What you should know: Chronicle fundamentally reimagines presentation creation by abandoning the traditional slide format in favor of a scrollable, interactive canvas powered by AI assistance.

  • Users can start with a blank canvas or generate drafts by uploading PDFs, pasting text, or sharing links, with Chronicle’s AI analyzing input and suggesting outlines.
  • The platform uses modular “widgets” for text, images, charts, and embedded media that are pre-engineered for design and motion.
  • Features like Peek and Deep Hover allow presenters to zoom in, highlight, or isolate content to guide audience attention during presentations.
  • The final output resembles a website more than a traditional deck, with content that scrolls vertically rather than advancing through slides.

The big picture: Chronicle enters a crowded market dominated by PowerPoint and Canva, but differentiates itself by focusing on preventing bad presentations rather than just speeding up creation.

  • Direct competitors include Gamma, which claims 50 million users and $50 million in annual recurring revenue, along with Beautiful.ai, Prezi, Tome, Slidebean, Pitch, Decktopus, and Visme.
  • The company’s approach reflects modern audience expectations shaped by social media consumption patterns that favor visual, scannable, high-impact information.

Why this matters: The organic growth to 100,000 users without marketing suggests significant demand for presentation tools that prioritize design quality and user experience over speed alone.

  • “We saw interest explode with zero marketing. It was all word-of-mouth from people who created something amazing with Chronicle and showed their teams,” Patole notes.
  • “This response has been humbling, and it tells us how desperate people are for a better way to communicate ideas.”

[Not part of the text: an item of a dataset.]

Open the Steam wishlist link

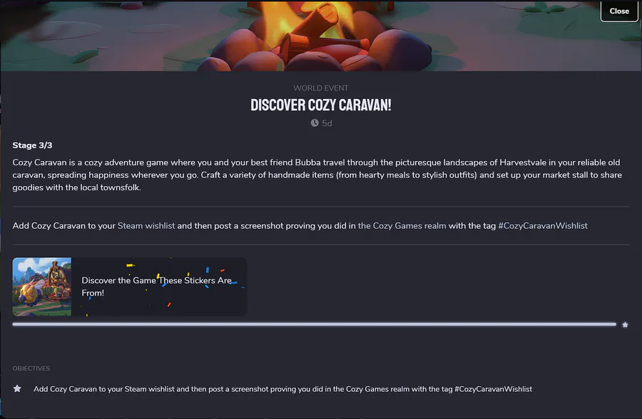point(146,225)
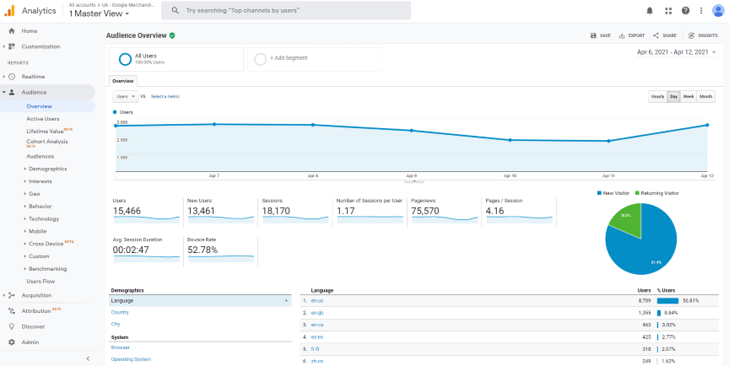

What they’re saying: The founders emphasize that Chronicle addresses fundamental design challenges rather than just efficiency concerns.

  • “Chronicle is quite different from PowerPoint in that the output is not slides at all. It is a completely different format,” Patole said. “You can create a really impactful and stunning presentation in minutes instead of hours. We also ensure that you cannot create a bad presentation on Chronicle.”
  • “Modern audiences are trained by social media to expect information that’s visual, scannable, and high-impact,” Gawande explained.
  • “The problem is that it’s extremely hard to make great presentations but at the same time it’s extremely easy to make bad ones.”

Financial backing: Chronicle raised $7.5 million in 2023 from Accel and Square Peg, venture capital firms, plus angel investors from major tech companies including Apple, Google, Meta, Slack, Stripe, and Adobe.

  • The company plans to implement a freemium SaaS model with free access for individuals and paid plans for teams and enterprises.
  • Current focus remains on product development and expanding beta access rather than aggressive monetization.